Je te-fais-reponſe bién-vite, mon pauvre
Edmond, pour te-dire, que te voila enfin
au-point où je te ſouhaitais. Que le Seigneur
beniſſe nos mariages à tous-les-deux,
ét que nos Pretendues ſaient en-ſa-ſaintegarde !
Et quant aux bons pp. Religieus,
tant le r.-p. Gardién, que le p. D’Arras, notre
bonne Mère ét moi nous-ſommes-bién-contens
de la connaiſſance que tu en-as-faite,
ét de ce qu’ils te font ſi-bon-accueil ; ét nous
crayons qu’ils attireront ſur toi les benedictions
de Dieu ; ét en-voila deja un bon commencement.
Ét quant à la chère d.lle Manon,
elle doit bién t’ôter de l’eſprit toute remembrance
des Autres ; ét il m’a-ſemblé, à moi,
en-lisant tes deux dernières, que j’aurais-voulu
que Fanchon fût unpeu comme ça :
mais ce n’eſt pas la mode ici que les Filles
disent aux Garſons de ſi-jolis petits mots, ét
puis ci, étpuis ça, ſi-gracieusement, qu’il
me-ſemble que mon oreille en-eſt-encore chatouillée.
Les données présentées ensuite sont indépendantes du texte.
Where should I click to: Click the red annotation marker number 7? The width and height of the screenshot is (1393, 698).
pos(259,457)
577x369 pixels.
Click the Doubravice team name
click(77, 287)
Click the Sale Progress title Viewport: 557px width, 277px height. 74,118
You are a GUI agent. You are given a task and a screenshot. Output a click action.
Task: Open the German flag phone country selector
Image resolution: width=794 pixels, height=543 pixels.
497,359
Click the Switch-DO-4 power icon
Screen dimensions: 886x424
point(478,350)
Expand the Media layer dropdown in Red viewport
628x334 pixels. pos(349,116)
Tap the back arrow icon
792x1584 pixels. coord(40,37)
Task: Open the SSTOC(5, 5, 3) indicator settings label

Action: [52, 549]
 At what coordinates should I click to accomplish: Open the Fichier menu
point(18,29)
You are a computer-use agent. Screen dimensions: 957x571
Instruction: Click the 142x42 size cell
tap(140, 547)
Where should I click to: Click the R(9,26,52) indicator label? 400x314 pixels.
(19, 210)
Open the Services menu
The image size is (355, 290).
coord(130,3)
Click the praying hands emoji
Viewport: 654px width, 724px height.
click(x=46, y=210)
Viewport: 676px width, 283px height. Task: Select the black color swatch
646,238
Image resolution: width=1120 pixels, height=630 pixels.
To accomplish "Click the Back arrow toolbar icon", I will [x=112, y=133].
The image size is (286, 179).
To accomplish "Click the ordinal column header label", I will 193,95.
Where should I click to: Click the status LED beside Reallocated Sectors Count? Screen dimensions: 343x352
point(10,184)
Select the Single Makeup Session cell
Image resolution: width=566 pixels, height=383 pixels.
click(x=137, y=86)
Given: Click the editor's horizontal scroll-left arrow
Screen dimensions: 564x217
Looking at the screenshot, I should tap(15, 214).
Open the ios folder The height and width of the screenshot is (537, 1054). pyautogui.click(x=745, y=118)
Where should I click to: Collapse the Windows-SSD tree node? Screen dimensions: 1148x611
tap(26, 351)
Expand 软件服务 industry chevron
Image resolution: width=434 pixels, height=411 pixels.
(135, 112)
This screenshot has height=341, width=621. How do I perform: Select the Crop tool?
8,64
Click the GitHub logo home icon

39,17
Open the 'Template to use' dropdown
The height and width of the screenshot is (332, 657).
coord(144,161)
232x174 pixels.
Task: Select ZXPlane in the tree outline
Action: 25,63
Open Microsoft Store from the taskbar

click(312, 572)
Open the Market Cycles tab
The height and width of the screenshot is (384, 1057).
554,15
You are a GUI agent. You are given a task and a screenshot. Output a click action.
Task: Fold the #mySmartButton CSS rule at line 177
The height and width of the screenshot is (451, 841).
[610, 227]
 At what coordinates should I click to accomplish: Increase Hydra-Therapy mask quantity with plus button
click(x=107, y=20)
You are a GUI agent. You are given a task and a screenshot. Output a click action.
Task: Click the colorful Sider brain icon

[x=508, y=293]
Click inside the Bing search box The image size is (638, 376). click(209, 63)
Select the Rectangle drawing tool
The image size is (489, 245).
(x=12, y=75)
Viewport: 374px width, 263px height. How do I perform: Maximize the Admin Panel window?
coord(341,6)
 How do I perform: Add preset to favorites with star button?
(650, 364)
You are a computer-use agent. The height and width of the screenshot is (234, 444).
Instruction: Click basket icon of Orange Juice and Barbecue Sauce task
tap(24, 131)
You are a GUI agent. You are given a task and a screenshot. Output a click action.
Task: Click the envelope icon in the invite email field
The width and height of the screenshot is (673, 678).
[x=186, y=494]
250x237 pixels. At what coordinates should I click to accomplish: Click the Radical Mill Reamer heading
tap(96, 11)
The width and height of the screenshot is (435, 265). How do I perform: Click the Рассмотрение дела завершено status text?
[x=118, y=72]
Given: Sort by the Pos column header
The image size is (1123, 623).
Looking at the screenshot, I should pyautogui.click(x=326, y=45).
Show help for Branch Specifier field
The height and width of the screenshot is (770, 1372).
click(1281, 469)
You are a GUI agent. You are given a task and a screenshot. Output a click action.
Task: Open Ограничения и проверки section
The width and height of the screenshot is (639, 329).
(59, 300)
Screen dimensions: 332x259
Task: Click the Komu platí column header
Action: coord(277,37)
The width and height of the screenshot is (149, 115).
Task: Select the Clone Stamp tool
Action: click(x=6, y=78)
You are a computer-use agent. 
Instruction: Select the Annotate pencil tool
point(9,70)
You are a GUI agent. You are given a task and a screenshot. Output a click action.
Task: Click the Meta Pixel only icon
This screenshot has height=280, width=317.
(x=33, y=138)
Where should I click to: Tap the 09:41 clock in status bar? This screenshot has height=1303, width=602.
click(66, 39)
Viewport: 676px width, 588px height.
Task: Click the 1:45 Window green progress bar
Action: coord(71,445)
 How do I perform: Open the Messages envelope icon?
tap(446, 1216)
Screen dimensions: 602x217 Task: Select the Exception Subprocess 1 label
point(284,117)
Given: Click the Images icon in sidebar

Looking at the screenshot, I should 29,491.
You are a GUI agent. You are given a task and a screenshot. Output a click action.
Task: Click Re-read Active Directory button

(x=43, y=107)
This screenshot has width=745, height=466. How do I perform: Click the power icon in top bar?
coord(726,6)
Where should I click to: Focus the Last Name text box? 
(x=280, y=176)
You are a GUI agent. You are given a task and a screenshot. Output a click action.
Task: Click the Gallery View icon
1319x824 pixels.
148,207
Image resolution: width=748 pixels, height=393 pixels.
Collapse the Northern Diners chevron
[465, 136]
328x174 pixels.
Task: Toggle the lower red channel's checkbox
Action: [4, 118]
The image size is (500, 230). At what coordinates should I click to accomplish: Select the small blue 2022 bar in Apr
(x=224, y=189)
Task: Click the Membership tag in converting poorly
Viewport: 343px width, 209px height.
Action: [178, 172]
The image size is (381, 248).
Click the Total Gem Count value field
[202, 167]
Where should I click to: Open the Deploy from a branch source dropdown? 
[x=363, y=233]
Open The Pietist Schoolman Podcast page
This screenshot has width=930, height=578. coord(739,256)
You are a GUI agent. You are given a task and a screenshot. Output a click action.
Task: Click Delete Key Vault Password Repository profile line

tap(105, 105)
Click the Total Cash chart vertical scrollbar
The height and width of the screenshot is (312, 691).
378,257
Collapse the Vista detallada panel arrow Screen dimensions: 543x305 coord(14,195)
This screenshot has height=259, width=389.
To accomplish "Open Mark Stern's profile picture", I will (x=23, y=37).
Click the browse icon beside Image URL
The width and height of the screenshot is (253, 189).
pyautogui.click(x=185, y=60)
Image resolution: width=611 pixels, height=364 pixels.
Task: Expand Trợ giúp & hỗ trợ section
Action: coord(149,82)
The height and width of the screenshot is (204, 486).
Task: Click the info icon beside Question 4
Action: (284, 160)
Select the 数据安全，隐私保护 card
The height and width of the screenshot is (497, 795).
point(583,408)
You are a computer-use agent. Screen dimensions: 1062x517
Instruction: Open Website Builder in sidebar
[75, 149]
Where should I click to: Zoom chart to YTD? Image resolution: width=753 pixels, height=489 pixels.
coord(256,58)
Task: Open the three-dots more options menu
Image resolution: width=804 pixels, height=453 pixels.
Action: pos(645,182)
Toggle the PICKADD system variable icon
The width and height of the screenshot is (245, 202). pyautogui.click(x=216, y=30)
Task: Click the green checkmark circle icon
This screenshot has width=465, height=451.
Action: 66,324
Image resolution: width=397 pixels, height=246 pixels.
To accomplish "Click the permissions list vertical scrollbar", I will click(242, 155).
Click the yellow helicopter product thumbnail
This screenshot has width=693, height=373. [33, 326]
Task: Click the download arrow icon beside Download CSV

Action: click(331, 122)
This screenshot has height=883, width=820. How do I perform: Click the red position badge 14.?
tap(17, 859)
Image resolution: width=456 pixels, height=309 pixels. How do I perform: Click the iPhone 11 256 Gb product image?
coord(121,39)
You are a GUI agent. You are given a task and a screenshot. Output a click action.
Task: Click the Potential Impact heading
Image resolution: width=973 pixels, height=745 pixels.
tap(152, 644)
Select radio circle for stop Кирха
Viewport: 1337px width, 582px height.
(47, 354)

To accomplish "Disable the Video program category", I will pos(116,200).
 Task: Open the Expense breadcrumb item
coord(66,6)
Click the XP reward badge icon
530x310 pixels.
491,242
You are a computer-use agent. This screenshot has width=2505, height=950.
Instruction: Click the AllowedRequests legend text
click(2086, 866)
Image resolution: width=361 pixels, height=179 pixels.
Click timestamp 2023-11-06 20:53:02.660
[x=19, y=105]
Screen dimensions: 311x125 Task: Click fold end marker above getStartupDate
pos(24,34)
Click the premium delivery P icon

On a-reçu chés nous deux mots de
m.r Parangon, où il mande ce qu’il a-fait
pour toi : ét notre Père, après les avoir-lus
à notre Mère, nous a-tous-fait-aſſembler
pour nous les lire auſſi ; ét il m’a-dit, après
ſouper, de lire dans la Bible le chapitre du
mariage d’Iſaac avec Rebecca ; ét pendant
que je lisais, nous avons-vu qu’il eſſuyait ſes ïeus. Ét puis enſuite nous avons-fait la prière
comme de-coutume ; ét à-la-fin, il nous a-donné
ſa benediction à tous ; ét ſe-tournant
vers Urſule, qu’il veut t’envoyer aprèsdemain,
il l’a-chargée de te porter celle qu’il lui
donnait une ſeconde-fois pour toi. Nous
avons-été tout-attendris, ét nous avons-pleuré-de-joie ;
étpuis nous-nous-ſommes-tous-embraſſés,
ét nous avons-été l’un aprèsl’autre
embraſſer notre Père ét notre bonne Mère.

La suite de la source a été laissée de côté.